STATED TASK A =>
According to the text on photographers' VAT, what rate applies to the delivery of a signed and numbered art photograph?

Photographer: author rights, 10% VAT and BNC or BIC in 2026
Photographer in 2026: the line between author rights at 10%, art photography at 5.5% and commissioned work at 20%, the choice between BNC and BIC, the artist-author scheme and the VAT exemption thresholds.
Expert note: This article was written by our chartered accountancy firm. Information is current as of 2026. For a personalised review of your situation, contact us.
Quick answer. A photographer's VAT depends on the nature of the operation: the transfer of author rights by the author is taxed at 10%, the delivery of a signed and numbered art photograph at 5.5%, and commissioned work (wedding, portrait, corporate) at 20%. On the income side, the author-photographer reports under BNC, the craft-photographer under BIC. A mixed activity combines both.
Two photographers can invoice the same amount, apply different VAT rates, report in distinct income categories and contribute to separate social schemes. The whole difficulty lies in a poorly known line: the one that separates the author of a work of the mind from the provider of commercial services. That line governs the VAT rate, the choice between BNC and BIC, the social scheme and even the applicable exemption threshold.

SOURCE MATERIAL =>
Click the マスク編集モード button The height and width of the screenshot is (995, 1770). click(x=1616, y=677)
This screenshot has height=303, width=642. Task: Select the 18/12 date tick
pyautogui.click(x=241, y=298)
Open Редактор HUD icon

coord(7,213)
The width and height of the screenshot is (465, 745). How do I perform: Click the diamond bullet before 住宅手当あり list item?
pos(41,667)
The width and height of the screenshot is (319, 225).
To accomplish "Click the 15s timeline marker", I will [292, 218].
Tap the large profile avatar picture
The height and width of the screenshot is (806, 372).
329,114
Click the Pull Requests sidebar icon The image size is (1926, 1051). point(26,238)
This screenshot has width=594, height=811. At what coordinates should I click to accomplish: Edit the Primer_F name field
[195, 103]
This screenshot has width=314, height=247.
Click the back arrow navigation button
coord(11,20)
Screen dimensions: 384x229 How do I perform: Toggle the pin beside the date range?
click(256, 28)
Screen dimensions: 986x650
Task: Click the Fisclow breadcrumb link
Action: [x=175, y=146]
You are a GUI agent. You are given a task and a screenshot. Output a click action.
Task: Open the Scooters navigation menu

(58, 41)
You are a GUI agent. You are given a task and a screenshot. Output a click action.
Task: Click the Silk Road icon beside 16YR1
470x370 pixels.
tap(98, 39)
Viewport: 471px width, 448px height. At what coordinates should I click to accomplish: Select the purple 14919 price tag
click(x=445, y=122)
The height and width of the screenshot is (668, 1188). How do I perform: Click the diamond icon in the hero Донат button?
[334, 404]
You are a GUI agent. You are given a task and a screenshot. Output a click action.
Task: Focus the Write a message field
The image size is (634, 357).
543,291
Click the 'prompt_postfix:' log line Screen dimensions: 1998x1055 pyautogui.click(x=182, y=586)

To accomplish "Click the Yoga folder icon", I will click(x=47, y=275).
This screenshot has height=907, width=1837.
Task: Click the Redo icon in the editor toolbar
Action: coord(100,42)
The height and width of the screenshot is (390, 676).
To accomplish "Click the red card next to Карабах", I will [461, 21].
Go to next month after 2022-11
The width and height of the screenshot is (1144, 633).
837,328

STATED TASK B =>
Copy the records word for word, starting at the line that contains "The width and height of the screenshot is (319, 225)." and stopping after the line that contains "tap(98, 39)".

COMPLETE ANSWER A =>
5.5%

COMPLETE ANSWER B =>
The width and height of the screenshot is (319, 225).
To accomplish "Click the 15s timeline marker", I will [292, 218].
Tap the large profile avatar picture
The height and width of the screenshot is (806, 372).
329,114
Click the Pull Requests sidebar icon The image size is (1926, 1051). point(26,238)
This screenshot has width=594, height=811. At what coordinates should I click to accomplish: Edit the Primer_F name field
[195, 103]
This screenshot has width=314, height=247.
Click the back arrow navigation button
coord(11,20)
Screen dimensions: 384x229 How do I perform: Toggle the pin beside the date range?
click(256, 28)
Screen dimensions: 986x650
Task: Click the Fisclow breadcrumb link
Action: [x=175, y=146]
You are a GUI agent. You are given a task and a screenshot. Output a click action.
Task: Open the Scooters navigation menu

(58, 41)
You are a GUI agent. You are given a task and a screenshot. Output a click action.
Task: Click the Silk Road icon beside 16YR1
470x370 pixels.
tap(98, 39)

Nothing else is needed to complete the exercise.